EXERCISE BRIEF: Nothing but the entries, copied exactly, should appear in the response.

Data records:
↓↓↓
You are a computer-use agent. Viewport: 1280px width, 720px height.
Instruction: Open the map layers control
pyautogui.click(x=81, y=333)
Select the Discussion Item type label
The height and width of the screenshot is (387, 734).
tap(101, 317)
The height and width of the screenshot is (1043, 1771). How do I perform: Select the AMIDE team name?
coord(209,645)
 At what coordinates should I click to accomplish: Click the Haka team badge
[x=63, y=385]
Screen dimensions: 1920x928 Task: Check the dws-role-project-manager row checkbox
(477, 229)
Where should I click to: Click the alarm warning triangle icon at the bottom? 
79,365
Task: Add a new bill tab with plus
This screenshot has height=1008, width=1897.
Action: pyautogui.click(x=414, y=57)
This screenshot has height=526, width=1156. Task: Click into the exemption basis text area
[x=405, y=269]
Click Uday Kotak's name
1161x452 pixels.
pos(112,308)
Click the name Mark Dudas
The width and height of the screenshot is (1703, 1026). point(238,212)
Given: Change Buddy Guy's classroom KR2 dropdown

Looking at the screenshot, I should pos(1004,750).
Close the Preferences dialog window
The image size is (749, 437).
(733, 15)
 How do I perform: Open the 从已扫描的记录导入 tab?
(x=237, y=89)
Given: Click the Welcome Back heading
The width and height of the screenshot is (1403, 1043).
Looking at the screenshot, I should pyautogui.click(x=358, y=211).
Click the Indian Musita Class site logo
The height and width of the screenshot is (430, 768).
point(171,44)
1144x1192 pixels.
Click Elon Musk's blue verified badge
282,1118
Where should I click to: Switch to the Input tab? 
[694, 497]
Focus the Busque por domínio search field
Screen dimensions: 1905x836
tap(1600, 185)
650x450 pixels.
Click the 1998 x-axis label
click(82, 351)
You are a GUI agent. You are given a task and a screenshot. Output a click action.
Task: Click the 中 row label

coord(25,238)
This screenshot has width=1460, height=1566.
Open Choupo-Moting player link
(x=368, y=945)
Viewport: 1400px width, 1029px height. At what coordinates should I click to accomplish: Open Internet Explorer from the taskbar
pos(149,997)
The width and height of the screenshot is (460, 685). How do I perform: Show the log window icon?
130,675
↑↑↑
SOLUTION BELOW:
You are a computer-use agent. Viewport: 1280px width, 720px height.
Instruction: Open the map layers control
pyautogui.click(x=81, y=333)
Select the Discussion Item type label
The height and width of the screenshot is (387, 734).
tap(101, 317)
The height and width of the screenshot is (1043, 1771). How do I perform: Select the AMIDE team name?
coord(209,645)
 At what coordinates should I click to accomplish: Click the Haka team badge
[x=63, y=385]
Screen dimensions: 1920x928 Task: Check the dws-role-project-manager row checkbox
(477, 229)
Where should I click to: Click the alarm warning triangle icon at the bottom? 
79,365
Task: Add a new bill tab with plus
This screenshot has height=1008, width=1897.
Action: pyautogui.click(x=414, y=57)
This screenshot has height=526, width=1156. Task: Click into the exemption basis text area
[x=405, y=269]
Click Uday Kotak's name
1161x452 pixels.
pos(112,308)
Click the name Mark Dudas
The width and height of the screenshot is (1703, 1026). point(238,212)
Given: Change Buddy Guy's classroom KR2 dropdown

Looking at the screenshot, I should pos(1004,750).
Close the Preferences dialog window
The image size is (749, 437).
(733, 15)
 How do I perform: Open the 从已扫描的记录导入 tab?
(x=237, y=89)
Given: Click the Welcome Back heading
The width and height of the screenshot is (1403, 1043).
Looking at the screenshot, I should pyautogui.click(x=358, y=211).
Click the Indian Musita Class site logo
The height and width of the screenshot is (430, 768).
point(171,44)
1144x1192 pixels.
Click Elon Musk's blue verified badge
282,1118
Where should I click to: Switch to the Input tab? 
[694, 497]
Focus the Busque por domínio search field
Screen dimensions: 1905x836
tap(1600, 185)
650x450 pixels.
Click the 1998 x-axis label
click(82, 351)
You are a GUI agent. You are given a task and a screenshot. Output a click action.
Task: Click the 中 row label

coord(25,238)
This screenshot has width=1460, height=1566.
Open Choupo-Moting player link
(x=368, y=945)
Viewport: 1400px width, 1029px height. At what coordinates should I click to accomplish: Open Internet Explorer from the taskbar
pos(149,997)
The width and height of the screenshot is (460, 685). How do I perform: Show the log window icon?
130,675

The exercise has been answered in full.